For that matter, a steady drumbeat of news about vicious crimes directed against gays and lesbians had been getting increasing play in the nation's headlines for the previous decade. The sport of "gay bashing," in which groups of young men from rural or suburban areas would invade urban gay districts and commit brutal assaults, often with baseball bats, became something of a legend during the early 1990s; though the incidents were real enough, many of them went unreported because of gay men's reluctance to report the beatings to police.

By 1998, even though only twenty-one states had hate-crimes laws against gays, lesbians, or bisexuals even on the books (Wyoming was one of seven states with no hate-crimes law at all), such crimes made up 11.6 percent of all hate crimes reported to the FBI, the third-highest such category. Since twenty-nine states were out of the picture, and many of the crimes went unreported anyway, the numbers could at best only hint at the levels of gay-bashing that were happening in reality. Indeed, one study, conducted in 1991, estimated that better than 50 percent of all gays and lesbians in America had been subjected to physical attacks motivated by their homosexuality. As early as 1987, a Department of Justice report had observed that "homosexuals are probably the most frequent victims of hate crimes." The same report noted: "Many victims of bias crimes do not report incidents because they distrust the police, feel that the incident is too minor or that the police cannot do anything about it, have a language barrier, fear retaliation by the offender or—in the case of gays and lesbians—fear public exposure."
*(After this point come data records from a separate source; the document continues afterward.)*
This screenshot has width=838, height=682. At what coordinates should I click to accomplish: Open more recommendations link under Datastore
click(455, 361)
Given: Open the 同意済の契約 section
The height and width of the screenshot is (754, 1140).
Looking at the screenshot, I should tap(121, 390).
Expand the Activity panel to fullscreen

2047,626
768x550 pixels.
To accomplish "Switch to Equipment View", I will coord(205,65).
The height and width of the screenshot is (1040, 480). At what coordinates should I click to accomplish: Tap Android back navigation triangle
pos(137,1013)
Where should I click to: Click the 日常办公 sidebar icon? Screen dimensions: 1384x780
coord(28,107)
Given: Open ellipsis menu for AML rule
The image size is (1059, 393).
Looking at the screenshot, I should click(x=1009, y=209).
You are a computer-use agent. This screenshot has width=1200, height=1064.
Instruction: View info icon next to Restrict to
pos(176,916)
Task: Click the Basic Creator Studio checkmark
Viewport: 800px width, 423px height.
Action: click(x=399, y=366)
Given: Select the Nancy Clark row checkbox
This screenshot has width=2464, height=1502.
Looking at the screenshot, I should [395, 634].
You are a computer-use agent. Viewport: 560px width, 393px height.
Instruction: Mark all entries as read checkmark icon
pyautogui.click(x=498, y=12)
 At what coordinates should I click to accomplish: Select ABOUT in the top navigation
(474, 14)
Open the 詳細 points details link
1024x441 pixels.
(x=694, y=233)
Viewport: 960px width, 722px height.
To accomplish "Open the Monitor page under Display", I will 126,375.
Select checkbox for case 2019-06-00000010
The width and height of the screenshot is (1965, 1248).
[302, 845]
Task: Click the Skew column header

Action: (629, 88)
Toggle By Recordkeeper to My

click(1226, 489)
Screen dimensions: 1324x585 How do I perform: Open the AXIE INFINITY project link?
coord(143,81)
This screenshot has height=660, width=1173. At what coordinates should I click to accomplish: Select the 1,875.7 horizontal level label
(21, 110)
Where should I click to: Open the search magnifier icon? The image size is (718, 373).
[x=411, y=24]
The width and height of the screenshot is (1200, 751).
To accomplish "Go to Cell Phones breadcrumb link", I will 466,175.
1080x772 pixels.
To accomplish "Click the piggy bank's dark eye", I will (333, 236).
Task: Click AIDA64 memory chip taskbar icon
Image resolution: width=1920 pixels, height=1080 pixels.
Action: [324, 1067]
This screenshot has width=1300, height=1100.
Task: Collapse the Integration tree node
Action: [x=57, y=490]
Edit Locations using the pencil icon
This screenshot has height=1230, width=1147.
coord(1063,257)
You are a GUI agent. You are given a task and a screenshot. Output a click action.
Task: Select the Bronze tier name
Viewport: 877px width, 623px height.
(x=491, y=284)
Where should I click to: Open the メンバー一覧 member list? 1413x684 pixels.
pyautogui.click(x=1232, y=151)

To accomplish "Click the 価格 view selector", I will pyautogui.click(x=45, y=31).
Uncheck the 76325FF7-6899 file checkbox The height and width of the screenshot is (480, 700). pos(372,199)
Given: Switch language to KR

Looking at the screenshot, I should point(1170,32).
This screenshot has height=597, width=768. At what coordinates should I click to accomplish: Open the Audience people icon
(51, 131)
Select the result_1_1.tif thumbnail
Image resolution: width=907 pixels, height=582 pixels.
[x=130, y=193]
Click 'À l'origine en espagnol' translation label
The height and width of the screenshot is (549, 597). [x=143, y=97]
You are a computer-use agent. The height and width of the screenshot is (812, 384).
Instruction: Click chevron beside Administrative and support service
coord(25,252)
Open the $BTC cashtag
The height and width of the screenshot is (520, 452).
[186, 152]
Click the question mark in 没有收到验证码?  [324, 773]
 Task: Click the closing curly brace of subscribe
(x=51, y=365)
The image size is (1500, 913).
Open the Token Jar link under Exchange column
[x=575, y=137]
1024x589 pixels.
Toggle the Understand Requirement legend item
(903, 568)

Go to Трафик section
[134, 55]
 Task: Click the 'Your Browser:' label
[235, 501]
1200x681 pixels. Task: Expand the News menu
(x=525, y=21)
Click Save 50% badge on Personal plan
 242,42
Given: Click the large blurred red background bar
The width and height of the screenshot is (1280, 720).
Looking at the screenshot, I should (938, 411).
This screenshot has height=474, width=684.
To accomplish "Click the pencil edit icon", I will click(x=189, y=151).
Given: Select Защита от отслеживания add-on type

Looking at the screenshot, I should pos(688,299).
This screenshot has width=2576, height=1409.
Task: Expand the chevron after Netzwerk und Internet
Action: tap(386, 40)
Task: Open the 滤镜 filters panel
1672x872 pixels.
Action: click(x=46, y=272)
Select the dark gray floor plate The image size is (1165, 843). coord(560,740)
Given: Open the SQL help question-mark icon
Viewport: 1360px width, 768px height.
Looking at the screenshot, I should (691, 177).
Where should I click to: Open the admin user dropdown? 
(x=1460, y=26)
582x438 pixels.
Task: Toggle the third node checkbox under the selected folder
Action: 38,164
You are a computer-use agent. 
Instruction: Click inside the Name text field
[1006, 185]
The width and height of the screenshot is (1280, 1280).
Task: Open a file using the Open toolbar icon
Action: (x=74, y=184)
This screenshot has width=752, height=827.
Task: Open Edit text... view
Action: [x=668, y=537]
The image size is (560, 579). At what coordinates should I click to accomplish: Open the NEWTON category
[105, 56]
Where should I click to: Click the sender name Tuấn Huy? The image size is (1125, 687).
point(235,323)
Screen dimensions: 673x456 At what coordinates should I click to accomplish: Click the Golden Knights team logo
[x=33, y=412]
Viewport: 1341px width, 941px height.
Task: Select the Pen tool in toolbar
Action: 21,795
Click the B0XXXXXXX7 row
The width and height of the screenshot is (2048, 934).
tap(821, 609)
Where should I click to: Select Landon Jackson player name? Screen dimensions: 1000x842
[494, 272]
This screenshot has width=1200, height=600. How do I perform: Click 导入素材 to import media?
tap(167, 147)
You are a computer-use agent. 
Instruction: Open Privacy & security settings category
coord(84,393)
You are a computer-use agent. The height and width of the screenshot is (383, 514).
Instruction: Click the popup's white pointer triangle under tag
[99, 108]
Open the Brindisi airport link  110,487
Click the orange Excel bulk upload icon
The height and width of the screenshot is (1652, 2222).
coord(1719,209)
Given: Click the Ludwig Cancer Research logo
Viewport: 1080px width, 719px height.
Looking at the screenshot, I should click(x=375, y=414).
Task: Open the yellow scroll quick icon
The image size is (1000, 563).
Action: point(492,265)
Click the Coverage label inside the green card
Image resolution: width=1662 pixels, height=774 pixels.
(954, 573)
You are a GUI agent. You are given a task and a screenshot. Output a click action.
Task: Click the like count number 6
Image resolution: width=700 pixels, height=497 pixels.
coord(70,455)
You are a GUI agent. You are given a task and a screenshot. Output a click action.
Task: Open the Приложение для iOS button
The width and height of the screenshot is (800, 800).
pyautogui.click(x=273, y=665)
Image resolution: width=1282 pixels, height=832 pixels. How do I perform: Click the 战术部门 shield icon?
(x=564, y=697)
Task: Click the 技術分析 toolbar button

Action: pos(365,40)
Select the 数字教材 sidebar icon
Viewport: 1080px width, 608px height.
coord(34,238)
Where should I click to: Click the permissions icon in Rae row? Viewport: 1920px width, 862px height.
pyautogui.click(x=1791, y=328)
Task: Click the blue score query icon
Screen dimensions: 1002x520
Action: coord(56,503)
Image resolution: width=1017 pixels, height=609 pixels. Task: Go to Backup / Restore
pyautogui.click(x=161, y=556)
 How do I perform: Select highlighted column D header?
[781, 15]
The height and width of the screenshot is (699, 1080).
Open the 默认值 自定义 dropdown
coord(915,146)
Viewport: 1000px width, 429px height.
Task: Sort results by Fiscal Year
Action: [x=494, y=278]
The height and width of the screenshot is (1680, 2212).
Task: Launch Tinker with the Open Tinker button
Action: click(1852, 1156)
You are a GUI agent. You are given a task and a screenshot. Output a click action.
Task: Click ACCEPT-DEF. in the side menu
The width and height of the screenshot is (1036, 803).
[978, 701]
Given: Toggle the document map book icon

What really stood out about these crimes was their viciousness. These weren't merely assaults: they entailed torture, mutilation, castration, sexual assault, and extremely severe beatings, and they were very likely to end in death. Gay-related homicides are notable for the "overkill" that pervades the attacks; a 1995 study found that in more than 60 percent of the homicides, there was evidence of "rage/hate-fueled extraordinary violence" that included "dismemberment, bodily and genital mutilation, use of multiple weapons, repeated blows from a blunt object, or numerous stab wounds."
In this respect, Matt Shepard was an ideal symbol of the phenomenon of gay-bashing hate crimes. The viciousness of the attack against him was fueled not merely by crystal methamphetamine but by homophobic rage. ABC News' reporters seemed to believe the two factors were mutually exclusive, rather than complementary.

That omission appears to be quite intentional. The underlying agenda appears to be to undermine public support for hate-crime laws.

Why? After all, Tom DeLay and Denny Hastert killed a Senate-approved federal hate-crime law recently, and paid no political price for it whatsoever. With an even more conservative Senate running the show, there is now almost zero prospect of a federal hate-crime law passing anytime soon.

One has to wonder if a larger rollback is in the works. So much for "compassionate" conservatism.
Nothing much to add here. People oppose "bias crime" laws only because they don't like the minority group being protected by the law. They come up with all kinds of fancy reasons to explain their opposition, but in the end it comes down to the simple, hard fact that they don't want to be told not to be biased. Bias may be a right, but it is not right, and the right-wingers - who never hesitate to attempt to use the law to impose their own idea of morality - can't stand being told that.